The Supreme Court has been in continuous focus during these years due to the exercise of suo motu jurisdiction. It is a manifestation of the legal constitutionalism. Almost every social, political and economic issue ends up in the Court. Cases relating to corruption of politicians, bureaucrats and public and proceedings in Courts have eroded people's confidence in democracy and politics and in the system as a whole. The net result is that people now look up to the Supreme Court and not towards their chosen representatives in Parliament.
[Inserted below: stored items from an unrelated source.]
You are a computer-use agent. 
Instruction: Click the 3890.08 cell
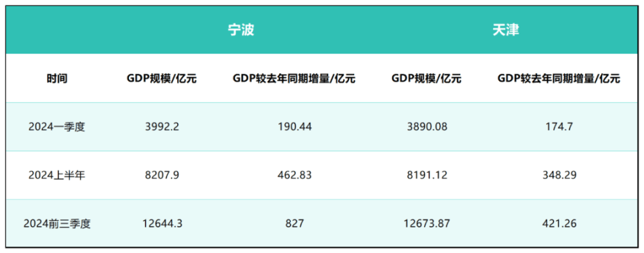(427, 127)
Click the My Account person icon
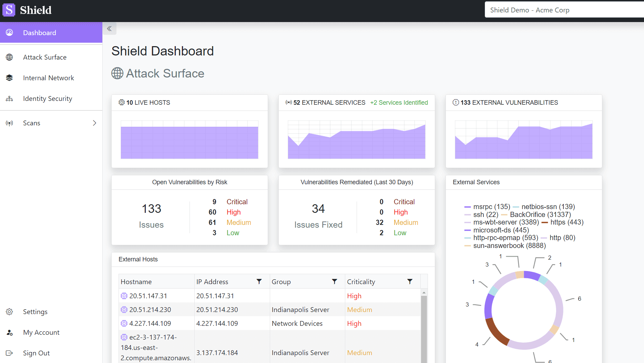 point(10,332)
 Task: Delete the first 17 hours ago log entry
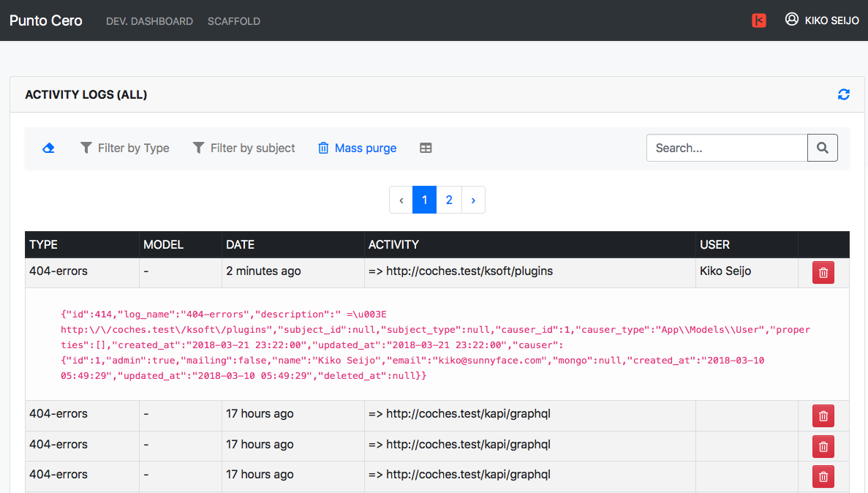coord(823,415)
From dams to democracy, steel mill to cellular licences and from pollution to police reforms, almost every issue is debated and decided in the courtrooms rather than in Parliament. The handy tool of suo motu jurisdiction and the instrument of fundamental rights come into conflict with Parliament, Executive and democracy and claim custody of the Constitution.
The slogan of the Lawyers' Movement (2007-2009) was that the panacea of all illslaid with an 'independent' judiciary. It was enchanting and intoxicating for the aspiring but deprived lot of society. Its side effects were either not realized or were ignored. It was clear that empowering of the judiciary beyond its constitutionally mandated zone meant weakening of the political institutions in their constitutional spheres. Owing to the sickening failure of the incumbent regime of that time, even politicians unthoughtfully boarded the bandwagon and shot in their own feet. They hoped that by supporting the judiciary, they would be able to get rid of General Musharraf and regain power, privileges and glory, not realizing that everyone in this country carried the burning desire of populism.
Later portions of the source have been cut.